Hergün temiz bir çorap giyin. Pamuklu ve yünlü çorapları tercih edin.Ayakkabılarınızın çok rahat ve ayağınıza uygun olmasına dikkat edin. Uzun yürüyüşlerde mutlaka yürüyüş için uygun olan spor ayakkabısı giyin. Fakat yüksek topuklu ve dar ayakkabılardan kaçının. Burnu ya da arkası açık ayakkabı giymeyin.Akşama doğru ayakklarınızda bir miktar şişme olur. Yeni ayakkabı alacaksanız bunu mutlaka öğleden sonra alın.Yeni ayakkabı aldıysanız, bunu önce evde ve kısa mesafelerde deneyin. Bu ayakkabının rahatlığından emin olana dek yanınızda eski bir ayakkabınızı da taşıyın.Ayakkabı ya da terliğinizi giymeden önce içinde yabancı cisim olup olmadığını kontrol edin.

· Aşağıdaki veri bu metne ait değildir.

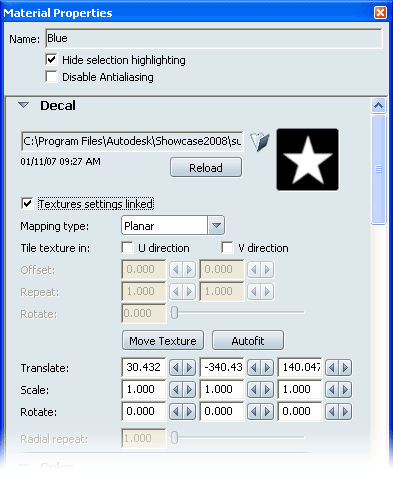Collapse the Decal section triangle
393x479 pixels.
pos(23,105)
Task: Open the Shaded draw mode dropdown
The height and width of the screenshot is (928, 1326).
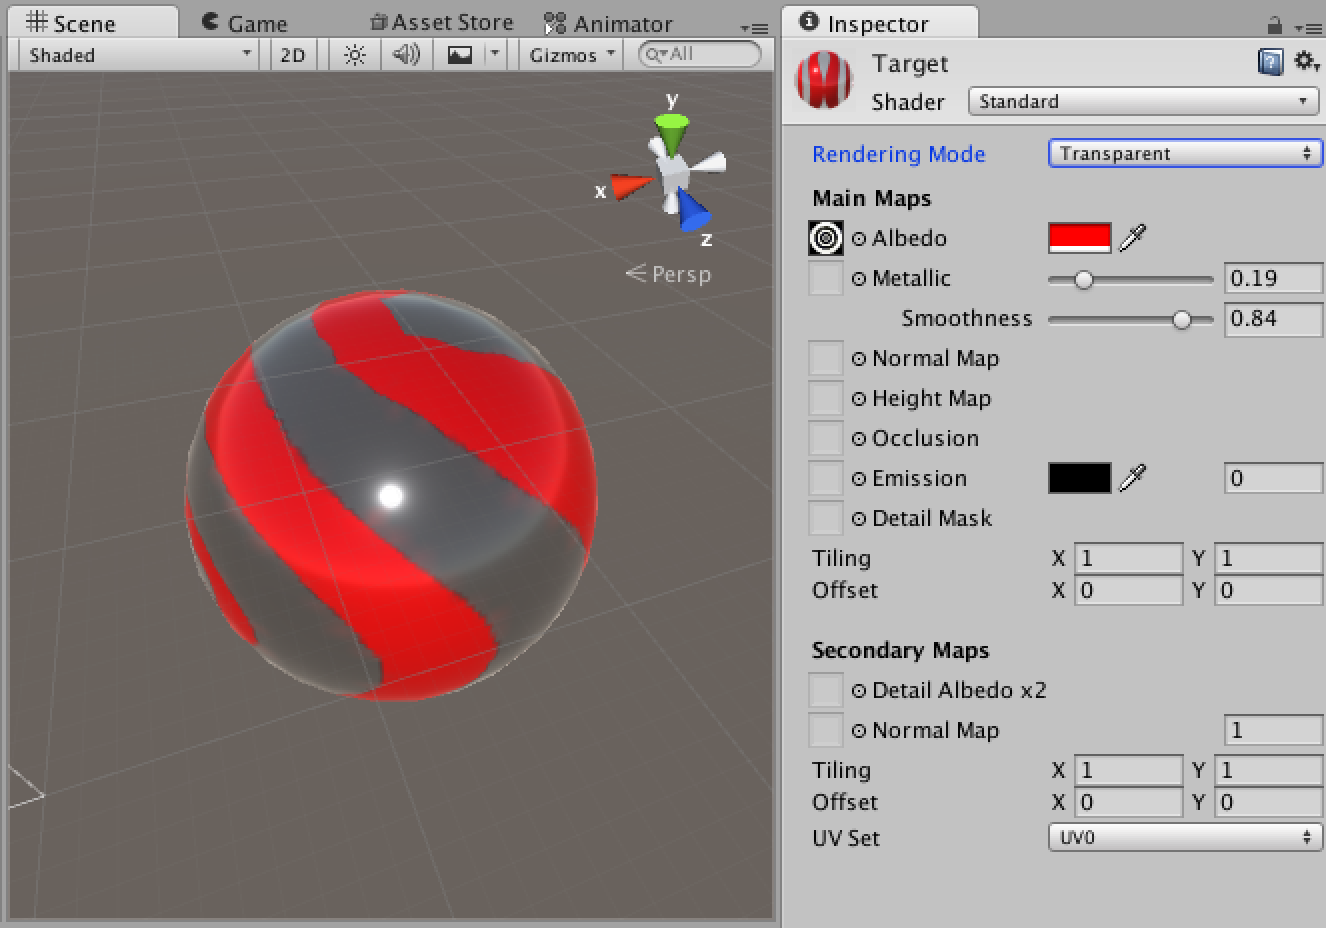Action: 137,55
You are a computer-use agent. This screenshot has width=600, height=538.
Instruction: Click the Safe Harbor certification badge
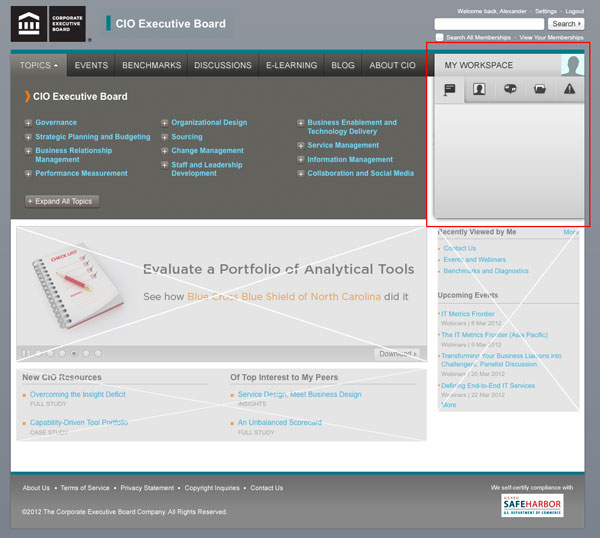[x=532, y=505]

18 . NASIRLAR, SU TOPLAMASI, SİĞİLLER
Ayakklarınızda nasır ya da sertleşmiş deri kısımları varsa bunları siz kesmeye kalkmayın, farketmeden ayağınıza zarar verebilirsiniz. Ne yapmanız gerektiğini doktorunuza danışın.Ayağınız, ayağınızda içi su dolu kabarcıkların oluşmasına neden olduysa, bu kabarcıkları asla patlatmayın. Üzerine bir parça antiseptik ilaç (tentürdiyot v.b. ) dökeceğiniz gazlı bez yerleştirin. Eğer bu kabarcık kendiliğinden patladıysa ve akıntısı varsa hemen doktorunuza başvurun.Siğil, bir tür enfeksiyondur. Ayağınızda siğil oluştuysa ilerlemeden tedavisi için doktorunuza başvurun.Ayağınızda farkedeceğiniz her türlü renk değişikliğini, lekeyi ya da kaşıntıyı derhal doktorunuza bildirin.